Parthenope

Partehenope
Partehenope

di Paolo Sorrentino; con Celeste Dalla Porta, Silvio Orlando, Gary Oldman, Stefania Sandrelli, Luisa Ranieri, Dario Aita, Daniele Rienzo, Isabella Ferrari, Peppe Lanzetta, Biagio Izzo, Italia- Francia, 2024, durata 136 minuti.

Parthenope ha gli occhi e le stupende movenze di Celeste Dalla Porta di cui seguiamo il percorso dalla nascita alla vecchiaia. La sua storia coincide, in tutto o in parte, con quella della città in cui è nata e a cui deve il nome. Scandita da tappe temporali - 1950, 1968, 1973, 1975 e così via - che sono al contempo tappe esistenziali, la storia si muove per fasi giustapposte, la nascita in acqua, l’acerba adolescenza, la giovinezza, la prima maturità e poi, con una profonda cesura, la vecchiaia.
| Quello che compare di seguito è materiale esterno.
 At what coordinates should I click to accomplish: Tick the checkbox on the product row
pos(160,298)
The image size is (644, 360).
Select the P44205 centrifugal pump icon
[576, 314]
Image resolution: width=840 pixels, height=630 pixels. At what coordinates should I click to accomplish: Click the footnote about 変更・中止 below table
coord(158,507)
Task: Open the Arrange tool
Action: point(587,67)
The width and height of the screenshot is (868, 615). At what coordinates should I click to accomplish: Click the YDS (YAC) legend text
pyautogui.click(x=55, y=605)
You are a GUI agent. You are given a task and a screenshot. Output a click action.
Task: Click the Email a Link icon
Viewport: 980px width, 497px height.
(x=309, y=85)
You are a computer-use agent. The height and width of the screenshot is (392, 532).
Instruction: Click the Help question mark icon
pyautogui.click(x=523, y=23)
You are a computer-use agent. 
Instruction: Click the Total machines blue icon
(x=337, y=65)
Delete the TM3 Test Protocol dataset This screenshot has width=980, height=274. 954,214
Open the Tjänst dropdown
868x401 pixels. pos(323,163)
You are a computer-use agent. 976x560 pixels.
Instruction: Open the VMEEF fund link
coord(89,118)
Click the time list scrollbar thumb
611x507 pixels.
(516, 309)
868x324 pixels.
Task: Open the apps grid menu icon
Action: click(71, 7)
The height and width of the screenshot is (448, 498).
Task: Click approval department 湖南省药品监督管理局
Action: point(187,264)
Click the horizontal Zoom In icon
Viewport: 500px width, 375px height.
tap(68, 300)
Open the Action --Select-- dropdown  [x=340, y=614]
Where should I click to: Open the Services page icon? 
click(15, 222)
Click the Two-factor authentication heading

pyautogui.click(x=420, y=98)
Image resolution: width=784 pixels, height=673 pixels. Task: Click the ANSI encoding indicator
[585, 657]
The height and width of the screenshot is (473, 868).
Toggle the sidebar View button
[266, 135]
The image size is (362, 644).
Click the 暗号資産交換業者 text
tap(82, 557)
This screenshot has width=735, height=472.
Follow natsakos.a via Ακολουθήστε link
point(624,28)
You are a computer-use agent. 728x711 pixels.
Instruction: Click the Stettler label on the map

La protagonista è sempre lei Parthenope, la donna e la città, in una sovrapposizione di ruoli e di situazioni che consentono a Sorrentino di raccontare di una per parlare dell’altra, bella e inafferrabile, bella e irraggiungibile, ma anche sordida e malata, desiderata e agognata, temuta e odiata. Lo sprezzante discorso che pronuncia Greta Cool/Luisa Rainieri, sciantosa diva d’altri tempi che dopo una lunga assenza ritorna a Napoli per una strapagata serata danzante, offre a Sorrentino l’occasione per fare i conti in maniera inequivocabile con la sua città, da un lato rimpianta e dall’altra rinnegata, amata e odiata allo stesso tempo.

Ed anche il film di Sorrentino è così, lo si ama e odia allo stesso tempo, superlativo nel raccontare il prof. Marotta/Silvio Orlando e il suo rapporto con Parthenope/Celeste, intenso nel tratteggiare il personaggio di Greta Cool e della Parthenope/Sandrelli della vecchiaia, melenso, pretenzioso e irrisolto nelle altre parti, con dialoghi che sembrano costruiti con frasi prese a prestito dai biscotti della fortuna dei ristoranti cinesi o le lunghe carrellate orizzontali su corpi di uomini e donne che paiono spot di canottiere e mutande, in un profluvio di primi piani e ralenti tanto inspiegabili quanto inutili in un tentativo, fallito, di consolidare il tenue filo rosso che tiene legata la storia.

Molti sbadigli, troppe ripetizioni (con il brano di Cocciante “Era già tutto previsto” ripetuto addirittura due volte, come se lo spettatore fosse uno scemo totale e il concetto andasse rispiegato) e qualche soprassalto, in realtà dovuto più allo stupore e all’incredulità che al piacere della visione. Poi, qua e là, Sorrentino sembra risvegliarsi e spunta una sequenza degna di nome. Il resto affonda in un lungo brodo senza sapore e con troppe pretese, una noia.